You know that feeling when the market just goes absolutely wild in a single day? That happened on April 9, 2025 when the S&P 500 jumped 9.5% - one of the best days in stock market history, actually. Third best ever since the index started back in 1957. People were celebrating like crazy because it felt like relief after weeks of tension over tariffs.



But here's the thing that caught my attention - and this is where history gets interesting. When I started digging into the data on these massive single-day rallies, almost every one of them happened during bear markets. We're talking 1987, 2008, 2020. Those weren't the start of recoveries. They were what traders call bear market rallies - basically violent bounces in the middle of a downtrend.

Think about what actually caused that April rally. Trump administration backed off on tariffs against most countries (though China got hit with 145% tariffs, which is brutal). The moment that headline dropped, boom - massive short covering and portfolio repositioning. But the very next day? Markets fell again. That's the pattern right there.

The volatility index was up 150% year-to-date in 2025, which tells you everything about how stressed the market really was. These wild swings - up 9.5% one day, down the next - that's not healthy market behavior. That's panic mixed with relief, over and over.

Here's what most people don't understand about bear market rallies. They happen because of the same reason bear markets start in the first place - panic.
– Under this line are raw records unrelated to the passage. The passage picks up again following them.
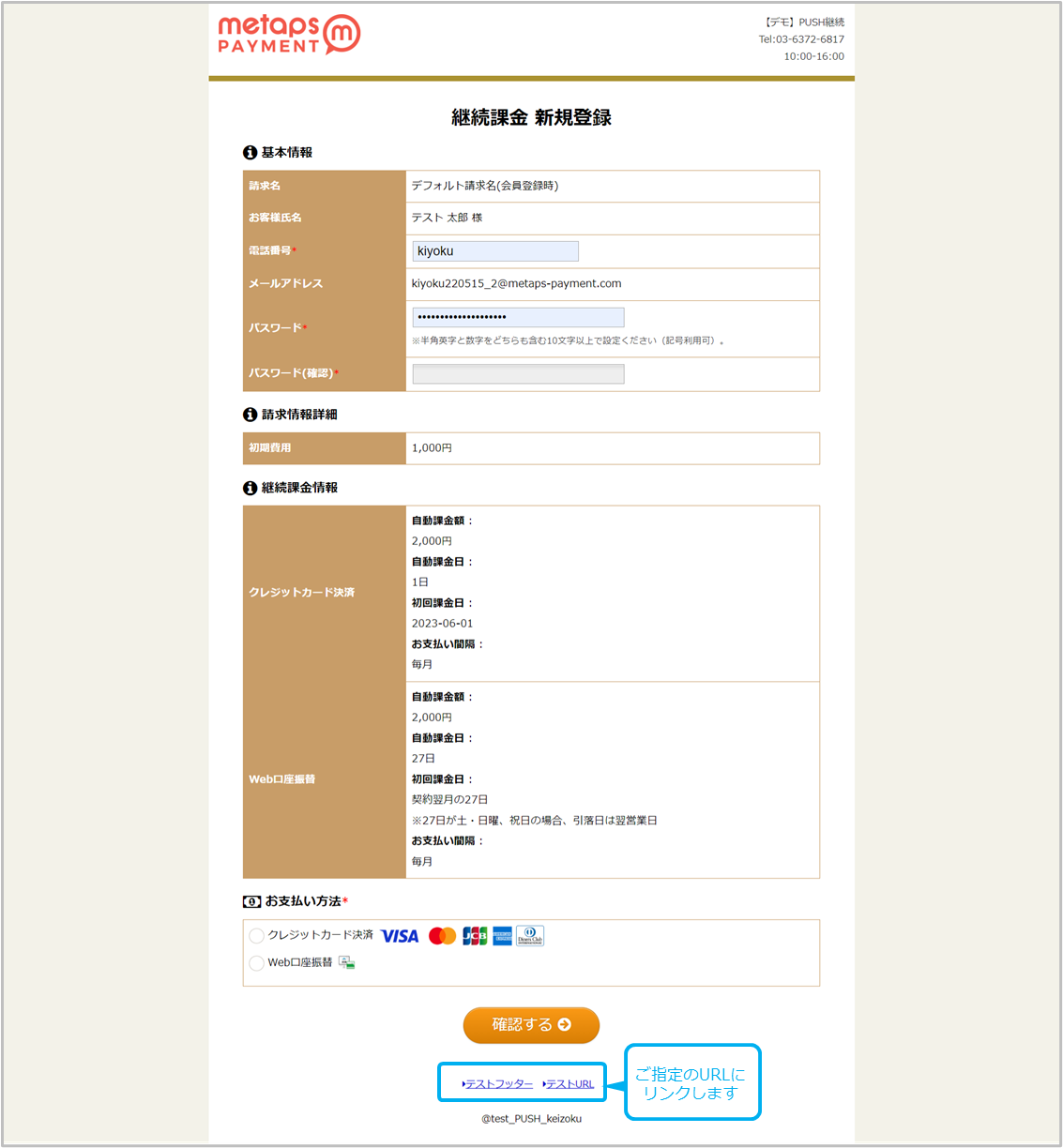Click the Diners Club logo

coord(530,936)
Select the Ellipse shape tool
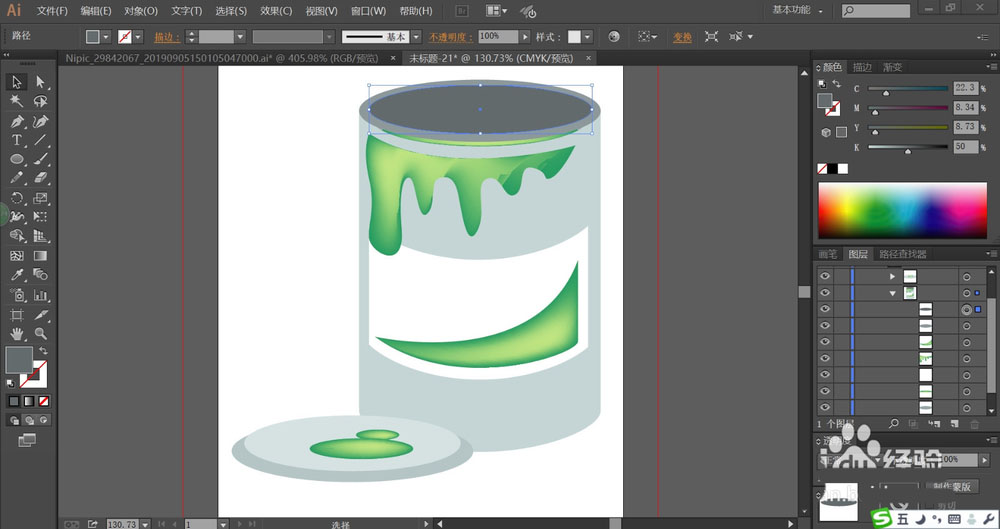Image resolution: width=1000 pixels, height=529 pixels. pyautogui.click(x=17, y=159)
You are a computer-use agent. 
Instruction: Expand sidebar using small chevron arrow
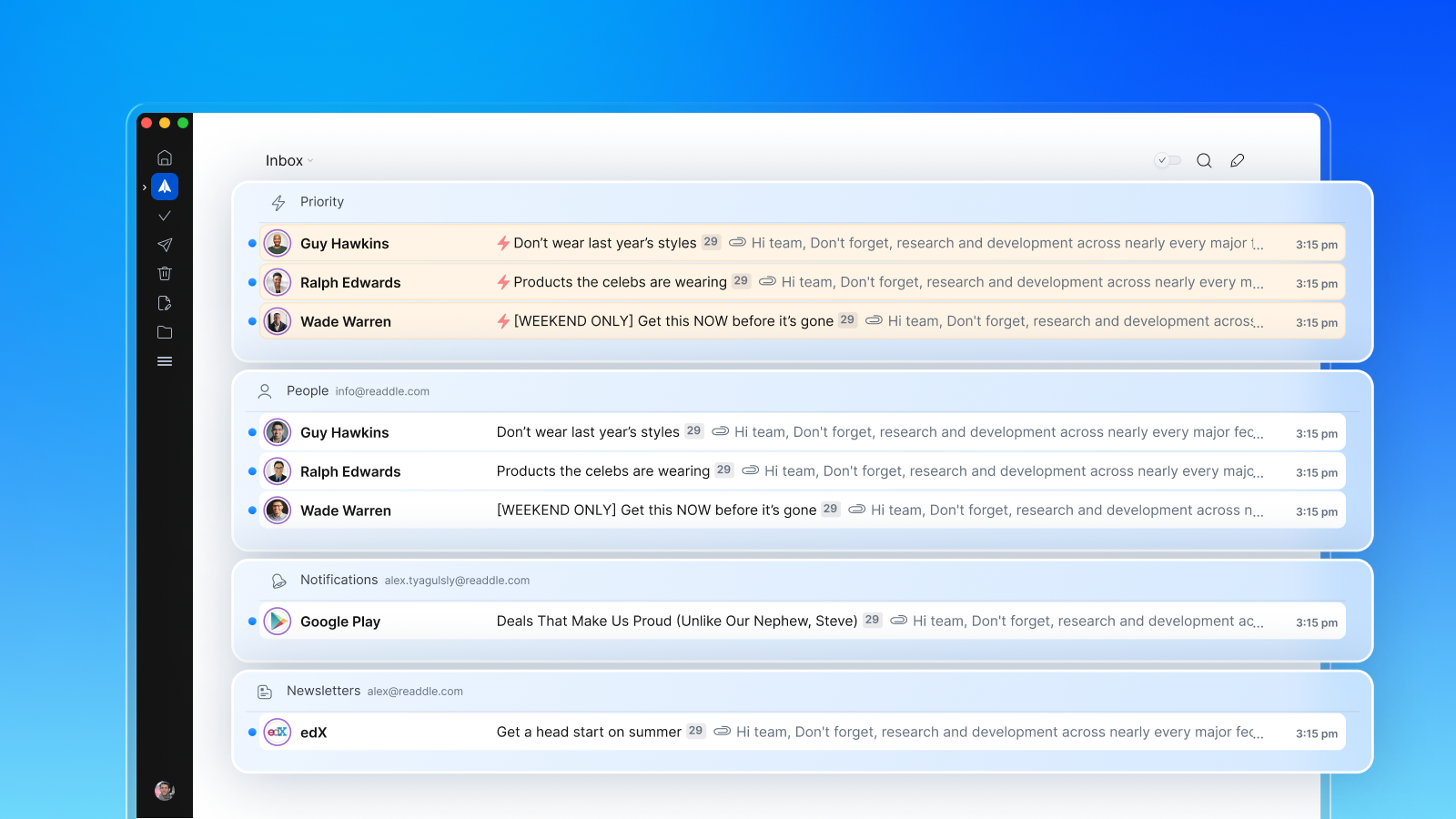click(145, 187)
Some narrative builds up, traders start shorting aggressively, and when there's even a hint of good news, everyone scrambles to cover their positions at the same time. That creates these insane one-day moves that look bullish on the surface but usually mean you're still in the middle of the pain.

The average bear market lasts just under a year. Since the S&P 500 drawdown barely started over a month before that April rally, the math suggested we were probably looking at more downside to come in 2025.

Now, what should you actually do when you're watching this chaos unfold? Most people make it worse by trading constantly during these volatile periods. I've seen it happen - the stress gets to you, you make quick decisions, and they're usually wrong. The smartest move honestly might be the most boring one: just stay consistent. Keep dollar-cost-averaging into quality stocks if you've got the cash available and don't need it short-term. This is when the best day in stock market history for your long-term portfolio actually happens - during bear markets when prices are crushed and nobody wants to buy.

If you've got excess cash sitting around, this is when you deploy it. Not trying to catch the exact bottom, just buying good companies at discounts. The people who make the most money in bear markets aren't the day traders chasing these wild rallies. They're the ones who stick to their plan and keep buying when everyone else is panicking.